The length of time it takes to integrate new roles into a team is one weakness in this scheme. That can affect service delivery. PCNs vary in their maturity and capability to make some of the necessary decisions. There is also an element of preparing the public for all these new roles, which needs to be factored in.

Communicating changes to the public

For example, you wouldn’t traditionally see a paramedic at your GP practice. Some practices have never had physios in their practices, either. More could have been done nationally to say that your primary care and general practice teams might look different.

Five years ago, when someone saw a GP or a practice nurse, they might think that was the entire primary care workforce.  And so now people struggle to understand why they are seeing somebody else. They wonder why they are being diverted to someone who is not a GP. 

It is a challenge to provide that information to the public in South East London, as I am sure it is in other areas. It can be difficult to communicate that on this occasion, if you go with this condition, you might end up seeing this particular professional – and reassuring them that it’s okay.

A cultural shift

The changes bring challenges for clinical teams in general practice too. They recognise that they might have to let go a little bit.

GPs will have to work differently. They really cannot continue to absorb all of the demands coming their way – there will be other professionals that can help them with that. And we have to provide them with the confidence that they can trust some of these other professionals.

That won’t be in every practice or every PCN, of course. For GPs, general practices and PCNs, it is important to work out what their future operating model is going to look like.

There will be a cultural shift. And when it comes to general practice in primary care, this has not always been done well. The same goes for the public – we need to take them on this journey with us. We need to help them understand that general practice and primary care teams will look different.

Changes to the primary care model

As well as this cultural shift, the interface between acute services, community health, mental health and the voluntary sector will make primary care more sustainable. In other words, those relationships within the wider system are going to make a real difference for our residents.

Recruitment and retention is the other key to ensuring a primary care workforce that is fit for the future. It will be much more rewarding because you can look after that individual in front of you rather than having multiple handoffs and negotiating the system yourself.

The general practice model is going to evolve. Hopefully, general practice and PCNs will shape those changes – and it won’t be because we have a new contract in place or we’ve been told that’s what we must do. Instead, the workforce will adapt to meet the needs of modern healthcare.

How Skills for Health supported South East London ICB

Skills for Health has supported South East London ICB (SELICB) in developing strategies and approaches for integrating the workforce across the Integrated Care System.
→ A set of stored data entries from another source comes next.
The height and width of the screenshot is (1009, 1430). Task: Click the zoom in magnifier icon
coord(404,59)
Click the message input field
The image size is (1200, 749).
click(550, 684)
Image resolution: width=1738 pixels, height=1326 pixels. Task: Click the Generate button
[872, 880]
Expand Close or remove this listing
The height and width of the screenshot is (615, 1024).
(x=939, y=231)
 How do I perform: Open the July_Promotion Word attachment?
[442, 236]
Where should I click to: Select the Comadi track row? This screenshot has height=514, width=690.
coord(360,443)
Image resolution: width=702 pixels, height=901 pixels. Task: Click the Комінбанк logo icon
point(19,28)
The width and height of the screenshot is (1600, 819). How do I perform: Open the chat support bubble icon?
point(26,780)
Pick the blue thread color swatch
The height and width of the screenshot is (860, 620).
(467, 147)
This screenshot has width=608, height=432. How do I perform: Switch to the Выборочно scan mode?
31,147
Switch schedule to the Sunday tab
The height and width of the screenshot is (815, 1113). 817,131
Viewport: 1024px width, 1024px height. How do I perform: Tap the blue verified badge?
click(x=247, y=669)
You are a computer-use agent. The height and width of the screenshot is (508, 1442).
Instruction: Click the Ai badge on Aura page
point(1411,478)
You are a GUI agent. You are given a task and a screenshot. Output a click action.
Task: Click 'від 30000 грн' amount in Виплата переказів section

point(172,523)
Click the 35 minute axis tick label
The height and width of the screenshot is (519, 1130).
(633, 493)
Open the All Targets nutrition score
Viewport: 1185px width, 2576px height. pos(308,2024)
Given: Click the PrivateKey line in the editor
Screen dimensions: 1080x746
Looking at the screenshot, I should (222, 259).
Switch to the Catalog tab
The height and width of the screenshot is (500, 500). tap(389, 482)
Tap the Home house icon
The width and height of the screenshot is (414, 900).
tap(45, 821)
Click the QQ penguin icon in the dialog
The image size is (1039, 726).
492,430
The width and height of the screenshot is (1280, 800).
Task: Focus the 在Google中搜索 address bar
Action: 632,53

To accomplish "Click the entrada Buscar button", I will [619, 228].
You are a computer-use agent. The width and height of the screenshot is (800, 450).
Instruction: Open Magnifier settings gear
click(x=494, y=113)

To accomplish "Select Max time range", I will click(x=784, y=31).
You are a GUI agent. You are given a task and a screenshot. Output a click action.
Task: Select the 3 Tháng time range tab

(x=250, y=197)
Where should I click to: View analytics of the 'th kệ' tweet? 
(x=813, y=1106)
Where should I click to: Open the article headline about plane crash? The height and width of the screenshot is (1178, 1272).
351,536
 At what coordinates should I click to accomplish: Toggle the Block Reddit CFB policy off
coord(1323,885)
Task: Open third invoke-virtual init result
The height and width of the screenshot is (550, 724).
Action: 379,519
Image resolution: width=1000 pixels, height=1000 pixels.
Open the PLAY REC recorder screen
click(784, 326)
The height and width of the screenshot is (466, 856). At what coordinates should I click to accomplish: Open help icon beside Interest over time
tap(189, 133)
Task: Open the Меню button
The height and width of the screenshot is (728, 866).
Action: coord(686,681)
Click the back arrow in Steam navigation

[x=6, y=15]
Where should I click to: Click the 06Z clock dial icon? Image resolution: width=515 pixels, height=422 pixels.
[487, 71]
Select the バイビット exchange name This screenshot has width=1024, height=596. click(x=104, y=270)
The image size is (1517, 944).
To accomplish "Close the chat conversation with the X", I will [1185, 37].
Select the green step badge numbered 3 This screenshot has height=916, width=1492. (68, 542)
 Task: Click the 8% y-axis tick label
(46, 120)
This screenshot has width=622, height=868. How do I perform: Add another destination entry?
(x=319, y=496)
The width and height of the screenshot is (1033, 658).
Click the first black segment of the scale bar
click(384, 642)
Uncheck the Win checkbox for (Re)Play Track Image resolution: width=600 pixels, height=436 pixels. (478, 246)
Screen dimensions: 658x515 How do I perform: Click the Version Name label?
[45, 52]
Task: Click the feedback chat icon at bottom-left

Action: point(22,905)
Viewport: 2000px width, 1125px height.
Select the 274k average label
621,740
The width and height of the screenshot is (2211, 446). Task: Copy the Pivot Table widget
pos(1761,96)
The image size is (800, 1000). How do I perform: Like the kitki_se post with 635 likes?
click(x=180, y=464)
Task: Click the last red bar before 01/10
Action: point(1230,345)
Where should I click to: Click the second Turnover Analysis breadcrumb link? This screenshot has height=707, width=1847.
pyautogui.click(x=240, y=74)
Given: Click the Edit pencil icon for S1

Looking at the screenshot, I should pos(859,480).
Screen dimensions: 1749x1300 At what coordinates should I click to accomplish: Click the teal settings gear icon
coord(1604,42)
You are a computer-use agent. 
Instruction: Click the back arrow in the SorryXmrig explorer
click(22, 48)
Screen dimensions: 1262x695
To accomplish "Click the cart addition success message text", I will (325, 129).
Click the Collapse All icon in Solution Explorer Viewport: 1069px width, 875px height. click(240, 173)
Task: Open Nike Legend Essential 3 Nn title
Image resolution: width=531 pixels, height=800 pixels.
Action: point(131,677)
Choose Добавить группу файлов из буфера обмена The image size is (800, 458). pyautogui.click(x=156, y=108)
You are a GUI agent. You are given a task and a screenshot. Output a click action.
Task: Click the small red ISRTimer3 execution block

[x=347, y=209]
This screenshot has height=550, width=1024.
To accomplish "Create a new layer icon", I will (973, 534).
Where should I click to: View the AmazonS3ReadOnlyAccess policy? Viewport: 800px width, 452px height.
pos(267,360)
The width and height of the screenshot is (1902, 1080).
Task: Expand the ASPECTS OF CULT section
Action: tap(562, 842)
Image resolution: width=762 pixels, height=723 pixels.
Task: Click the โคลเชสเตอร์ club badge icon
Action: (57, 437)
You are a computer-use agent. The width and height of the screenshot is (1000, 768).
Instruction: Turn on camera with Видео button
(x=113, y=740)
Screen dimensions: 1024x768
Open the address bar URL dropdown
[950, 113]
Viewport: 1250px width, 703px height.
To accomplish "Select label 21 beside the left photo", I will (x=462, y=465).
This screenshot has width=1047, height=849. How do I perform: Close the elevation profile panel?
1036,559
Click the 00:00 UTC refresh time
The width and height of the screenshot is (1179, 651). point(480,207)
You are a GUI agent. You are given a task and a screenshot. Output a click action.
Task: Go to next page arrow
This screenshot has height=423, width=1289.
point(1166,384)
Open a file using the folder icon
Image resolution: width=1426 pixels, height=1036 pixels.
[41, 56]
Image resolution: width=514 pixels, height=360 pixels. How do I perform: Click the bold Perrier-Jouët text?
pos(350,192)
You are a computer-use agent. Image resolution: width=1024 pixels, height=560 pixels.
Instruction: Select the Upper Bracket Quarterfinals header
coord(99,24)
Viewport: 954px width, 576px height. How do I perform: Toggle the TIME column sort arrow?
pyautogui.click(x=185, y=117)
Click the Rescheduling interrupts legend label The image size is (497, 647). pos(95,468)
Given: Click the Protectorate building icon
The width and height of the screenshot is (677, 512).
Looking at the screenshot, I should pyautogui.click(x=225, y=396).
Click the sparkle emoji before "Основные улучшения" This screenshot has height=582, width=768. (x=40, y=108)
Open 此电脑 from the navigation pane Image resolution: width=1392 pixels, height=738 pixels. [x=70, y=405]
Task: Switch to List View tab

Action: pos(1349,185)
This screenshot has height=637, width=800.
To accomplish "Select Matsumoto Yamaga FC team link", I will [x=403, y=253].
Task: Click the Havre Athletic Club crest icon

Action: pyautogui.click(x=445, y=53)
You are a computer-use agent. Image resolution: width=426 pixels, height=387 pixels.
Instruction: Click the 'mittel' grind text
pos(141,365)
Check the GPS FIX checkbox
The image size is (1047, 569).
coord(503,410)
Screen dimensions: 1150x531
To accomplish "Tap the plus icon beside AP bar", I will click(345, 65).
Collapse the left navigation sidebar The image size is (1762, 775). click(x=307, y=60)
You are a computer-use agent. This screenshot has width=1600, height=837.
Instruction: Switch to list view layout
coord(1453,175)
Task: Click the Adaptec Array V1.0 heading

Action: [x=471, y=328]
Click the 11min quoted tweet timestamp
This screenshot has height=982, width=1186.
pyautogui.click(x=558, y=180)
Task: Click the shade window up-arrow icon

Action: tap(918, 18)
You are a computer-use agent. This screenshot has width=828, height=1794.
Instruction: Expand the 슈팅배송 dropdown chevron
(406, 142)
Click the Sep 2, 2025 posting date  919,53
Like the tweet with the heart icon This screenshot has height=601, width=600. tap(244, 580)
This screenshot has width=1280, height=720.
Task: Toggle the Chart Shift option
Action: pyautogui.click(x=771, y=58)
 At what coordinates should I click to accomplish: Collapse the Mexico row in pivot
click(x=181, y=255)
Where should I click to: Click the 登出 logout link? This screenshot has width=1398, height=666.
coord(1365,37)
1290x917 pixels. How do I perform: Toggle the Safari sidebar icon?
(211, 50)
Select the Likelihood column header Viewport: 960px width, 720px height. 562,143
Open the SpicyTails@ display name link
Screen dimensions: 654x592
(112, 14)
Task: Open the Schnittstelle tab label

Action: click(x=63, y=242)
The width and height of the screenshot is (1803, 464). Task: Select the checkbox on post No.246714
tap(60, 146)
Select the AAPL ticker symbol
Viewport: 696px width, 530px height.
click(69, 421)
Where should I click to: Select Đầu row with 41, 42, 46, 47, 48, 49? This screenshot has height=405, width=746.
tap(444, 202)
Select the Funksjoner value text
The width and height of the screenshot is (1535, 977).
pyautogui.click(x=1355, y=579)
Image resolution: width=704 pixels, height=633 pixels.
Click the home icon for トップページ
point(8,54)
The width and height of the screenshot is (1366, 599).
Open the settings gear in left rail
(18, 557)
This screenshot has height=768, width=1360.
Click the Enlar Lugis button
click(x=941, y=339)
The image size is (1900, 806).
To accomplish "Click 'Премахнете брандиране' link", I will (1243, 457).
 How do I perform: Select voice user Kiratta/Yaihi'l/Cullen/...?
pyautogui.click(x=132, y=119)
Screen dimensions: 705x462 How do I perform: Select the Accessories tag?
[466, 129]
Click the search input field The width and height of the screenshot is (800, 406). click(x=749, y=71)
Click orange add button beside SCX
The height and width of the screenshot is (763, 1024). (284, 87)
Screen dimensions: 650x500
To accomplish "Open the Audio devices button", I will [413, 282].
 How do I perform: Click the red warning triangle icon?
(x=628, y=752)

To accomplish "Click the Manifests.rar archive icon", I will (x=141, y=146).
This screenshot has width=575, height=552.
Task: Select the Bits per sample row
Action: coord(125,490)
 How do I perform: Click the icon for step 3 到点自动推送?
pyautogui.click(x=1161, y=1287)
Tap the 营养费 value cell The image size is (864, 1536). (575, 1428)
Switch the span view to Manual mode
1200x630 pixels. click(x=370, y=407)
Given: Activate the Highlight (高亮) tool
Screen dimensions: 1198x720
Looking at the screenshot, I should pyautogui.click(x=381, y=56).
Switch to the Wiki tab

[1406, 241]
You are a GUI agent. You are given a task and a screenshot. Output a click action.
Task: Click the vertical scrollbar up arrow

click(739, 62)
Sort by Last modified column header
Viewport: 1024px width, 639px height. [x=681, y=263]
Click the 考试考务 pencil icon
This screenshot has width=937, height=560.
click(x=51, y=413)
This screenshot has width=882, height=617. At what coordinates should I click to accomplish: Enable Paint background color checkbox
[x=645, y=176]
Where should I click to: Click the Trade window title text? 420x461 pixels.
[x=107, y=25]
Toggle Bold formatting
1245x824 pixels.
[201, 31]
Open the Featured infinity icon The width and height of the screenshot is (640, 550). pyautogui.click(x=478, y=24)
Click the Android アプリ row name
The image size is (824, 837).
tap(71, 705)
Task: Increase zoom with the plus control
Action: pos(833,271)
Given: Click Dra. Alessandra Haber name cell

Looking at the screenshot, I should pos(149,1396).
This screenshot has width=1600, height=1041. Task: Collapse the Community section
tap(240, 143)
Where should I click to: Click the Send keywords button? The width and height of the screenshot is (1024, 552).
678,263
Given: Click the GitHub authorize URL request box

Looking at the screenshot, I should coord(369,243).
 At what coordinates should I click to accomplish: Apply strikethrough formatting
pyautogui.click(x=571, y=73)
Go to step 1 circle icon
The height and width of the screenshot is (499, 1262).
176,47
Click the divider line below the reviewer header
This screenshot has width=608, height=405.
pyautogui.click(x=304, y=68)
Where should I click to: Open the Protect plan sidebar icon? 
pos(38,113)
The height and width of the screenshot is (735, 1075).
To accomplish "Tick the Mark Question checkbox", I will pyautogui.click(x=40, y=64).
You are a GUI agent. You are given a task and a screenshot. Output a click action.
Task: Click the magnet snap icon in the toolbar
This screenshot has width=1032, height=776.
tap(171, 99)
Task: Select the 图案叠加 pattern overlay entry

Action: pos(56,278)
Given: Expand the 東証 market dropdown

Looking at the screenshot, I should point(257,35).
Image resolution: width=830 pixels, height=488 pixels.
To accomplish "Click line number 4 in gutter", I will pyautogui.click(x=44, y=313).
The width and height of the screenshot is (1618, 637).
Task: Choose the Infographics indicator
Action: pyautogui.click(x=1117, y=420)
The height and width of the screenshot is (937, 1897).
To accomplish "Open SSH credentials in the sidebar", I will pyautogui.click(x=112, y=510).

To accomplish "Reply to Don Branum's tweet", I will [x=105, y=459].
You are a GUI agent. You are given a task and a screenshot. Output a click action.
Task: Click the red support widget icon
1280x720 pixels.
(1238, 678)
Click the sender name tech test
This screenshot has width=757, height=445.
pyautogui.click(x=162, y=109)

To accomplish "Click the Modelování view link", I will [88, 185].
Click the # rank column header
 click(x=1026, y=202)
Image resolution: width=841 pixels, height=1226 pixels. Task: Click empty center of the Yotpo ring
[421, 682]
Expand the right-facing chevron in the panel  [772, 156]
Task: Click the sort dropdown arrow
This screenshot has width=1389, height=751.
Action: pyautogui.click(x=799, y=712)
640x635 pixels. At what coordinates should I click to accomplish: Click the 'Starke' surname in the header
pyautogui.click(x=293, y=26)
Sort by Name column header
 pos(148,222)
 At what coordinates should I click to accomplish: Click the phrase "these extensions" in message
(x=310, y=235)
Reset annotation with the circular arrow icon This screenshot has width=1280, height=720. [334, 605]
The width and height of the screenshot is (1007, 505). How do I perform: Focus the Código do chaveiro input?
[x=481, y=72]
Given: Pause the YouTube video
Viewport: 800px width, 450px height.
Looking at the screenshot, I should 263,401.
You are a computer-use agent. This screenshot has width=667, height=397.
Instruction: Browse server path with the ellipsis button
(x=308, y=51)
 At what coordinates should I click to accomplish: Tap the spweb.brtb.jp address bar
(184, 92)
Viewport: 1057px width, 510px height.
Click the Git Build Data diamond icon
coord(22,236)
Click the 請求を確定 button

SELICB was looking to build workforce planning capacity and capability across primary care networks (PCNs) and develop a sustainable workforce planning model to meet long-term demand.

A key objective was to develop the first iterations of PCN-level workforce plans and help those working across primary care to better collaborate with a broad range of stakeholders across the six boroughs and the Integrated Care System as a whole.

Skills for Health enabled PCNs to think, discuss and build relationships to develop a long-term approach to workforce planning. So now, PCNs are thinking about what an integrated workforce plan might look like – and that goes much wider than general practice. They are considering integrated neighbourhoods, mental health, and acute and community services.

Sam Hepplewhite is director of prevention and partnerships at South East London Integrated Care Board.